We walked towards the hall where the competition was taking place. I tried to focus and prepare myself for the competition but my thoughts shifted to paranoid questions.

Why did he want to meet up?

Why couldn't he had just said what needed to be said last night?

Why had he cuddled me last night?

Why?

I snapped out of my head when Mj showed me to my seat. I all of a sudden became aware that crowds were coming in. My nerves heightened and I realised I wasn't prepared. I'd worked so hard for this but my mind wasn't in the right place.

peters pov

As I sat down, I looked down the row of my team. My eyes landed on y/n. She was staring blankly into the crowd and her breathing seemed to be quick. I went to stand up and go and make sure she's okay when the judge spoke through the microphone.

"Ladies and gentlemen, it is time for the decathlon to begin."

She started asking questions and so far, we were doing really well. We were actually beating the other school.

"What element is the most reactive?"

*BUZZ*

"Sodium." Y/n answered.

"I'm sorry, the answer is Fluorine."

Did y/n just get an answer wrong?

y/n's pov

"Midtown high wins!"

Mj answered the last question correct, making us the winners. We all jumped up and hugged her, cheering at our victory. I grinned, happy for them but...this wasn't a victory for me. I suppressed my own personal issues as we made our way to a restaurant to celebrate. We ate, we chatted and we made a toast.

"To Mj!" Ned cheered.

"To Mj!" We repeated and laughed.

She smiled shyly and thanked us all.

"Guys, it we should be dedicating this toast to all of us, we all smashed it!" She laughed.

My smiled faded.

After about 2 hours, I told Mj I wasn't feeling well and left to my hotel room. The beauty of this hotel was that everything you needed was there so I simply left the restaurant and it only took 2 minutes to walk to my room.

I got straight into bed, didn't even bother changing, and began to cry.

I know it was stupid but I had pride in how well I did in school and when I don't do well...I feel horrid. I answered majority of my questions wrong and could have possibly been the reason we lost if it wasn't for my smart teammates.

I just needed to cry by myself under the comfy duvet.

peters pov

After about 3 hours of being in the restaurant, full bellies and happy faces, we all made our way back to our rooms.

"Y/n left early...are you gonna talk to her when you get to your room?" Ned asked.

"Something wasn't right with her today so I won't pester her." Obviously I knew what was wrong and I felt so guilty for it. I was the reason she messed up. And we may not be friends anymore but I know her, she's going to torture herself for it.

"Yeah...I'll see you later."

"Bye."

I walked into our hotel room and plonked on the big comfy chair. I was confused when I couldn't hear y/n so I went into our room.

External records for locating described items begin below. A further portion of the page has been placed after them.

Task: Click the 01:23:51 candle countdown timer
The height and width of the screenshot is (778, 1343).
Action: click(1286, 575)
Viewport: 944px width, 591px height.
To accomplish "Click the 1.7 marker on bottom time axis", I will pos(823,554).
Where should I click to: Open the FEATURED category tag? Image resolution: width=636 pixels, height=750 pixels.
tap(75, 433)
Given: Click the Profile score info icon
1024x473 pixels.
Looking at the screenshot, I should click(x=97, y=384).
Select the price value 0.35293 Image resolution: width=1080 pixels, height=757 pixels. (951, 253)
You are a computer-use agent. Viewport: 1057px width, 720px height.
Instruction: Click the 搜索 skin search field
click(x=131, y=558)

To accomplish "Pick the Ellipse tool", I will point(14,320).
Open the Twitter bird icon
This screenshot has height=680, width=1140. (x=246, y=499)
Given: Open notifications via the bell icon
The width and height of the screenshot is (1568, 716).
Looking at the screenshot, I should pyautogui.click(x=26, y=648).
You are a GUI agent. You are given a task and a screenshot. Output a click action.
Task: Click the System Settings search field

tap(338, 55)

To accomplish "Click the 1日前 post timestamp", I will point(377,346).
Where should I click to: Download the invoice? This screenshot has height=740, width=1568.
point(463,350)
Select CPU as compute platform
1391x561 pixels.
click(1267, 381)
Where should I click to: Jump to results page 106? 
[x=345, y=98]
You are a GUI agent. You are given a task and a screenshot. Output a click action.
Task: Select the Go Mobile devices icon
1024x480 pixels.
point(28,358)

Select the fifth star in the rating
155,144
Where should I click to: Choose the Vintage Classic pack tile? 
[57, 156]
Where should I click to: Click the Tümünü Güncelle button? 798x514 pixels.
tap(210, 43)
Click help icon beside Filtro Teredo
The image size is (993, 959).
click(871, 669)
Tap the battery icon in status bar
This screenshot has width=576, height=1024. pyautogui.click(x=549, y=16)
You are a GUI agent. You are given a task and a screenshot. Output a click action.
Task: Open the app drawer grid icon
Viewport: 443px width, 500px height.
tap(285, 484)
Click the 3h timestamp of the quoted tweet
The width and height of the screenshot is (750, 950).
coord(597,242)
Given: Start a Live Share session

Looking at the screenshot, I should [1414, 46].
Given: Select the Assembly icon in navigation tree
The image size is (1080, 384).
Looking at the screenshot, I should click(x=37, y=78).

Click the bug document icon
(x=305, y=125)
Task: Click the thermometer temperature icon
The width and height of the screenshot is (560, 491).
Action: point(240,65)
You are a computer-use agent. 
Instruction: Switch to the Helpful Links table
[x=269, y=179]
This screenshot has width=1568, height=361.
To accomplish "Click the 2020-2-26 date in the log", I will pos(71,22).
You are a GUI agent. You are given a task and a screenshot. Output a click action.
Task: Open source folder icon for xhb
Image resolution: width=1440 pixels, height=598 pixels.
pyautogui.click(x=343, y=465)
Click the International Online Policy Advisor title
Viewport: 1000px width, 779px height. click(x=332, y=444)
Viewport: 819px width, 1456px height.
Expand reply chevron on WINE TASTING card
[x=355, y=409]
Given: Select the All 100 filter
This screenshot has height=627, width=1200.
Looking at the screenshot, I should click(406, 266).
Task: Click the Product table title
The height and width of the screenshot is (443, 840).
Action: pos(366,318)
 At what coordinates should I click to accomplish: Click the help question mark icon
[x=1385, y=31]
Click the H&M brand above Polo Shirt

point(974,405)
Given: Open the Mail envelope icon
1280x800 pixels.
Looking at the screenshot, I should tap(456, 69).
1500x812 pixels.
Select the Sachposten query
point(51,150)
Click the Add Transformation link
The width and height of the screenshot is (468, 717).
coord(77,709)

At first, I couldn't see anyone until I noticed a lump under the duvet. I walked over and pulled it back slightly to reveal y/n fast asleep. She was puffy and her face was tear stained.

I knew she would beat herself up about decathlon.

I brushed the loose hair covering her face and a smile tugged at my lips. I couldn't help it, she was so beautiful. Even after crying.

It brought back so many memories of us from years ago. Especially when she was sick and I would insist on looking after her. It made me emotional just thinking about the comparison of then to now. I broke the best relationship I've ever had in my life. I needed to fix it.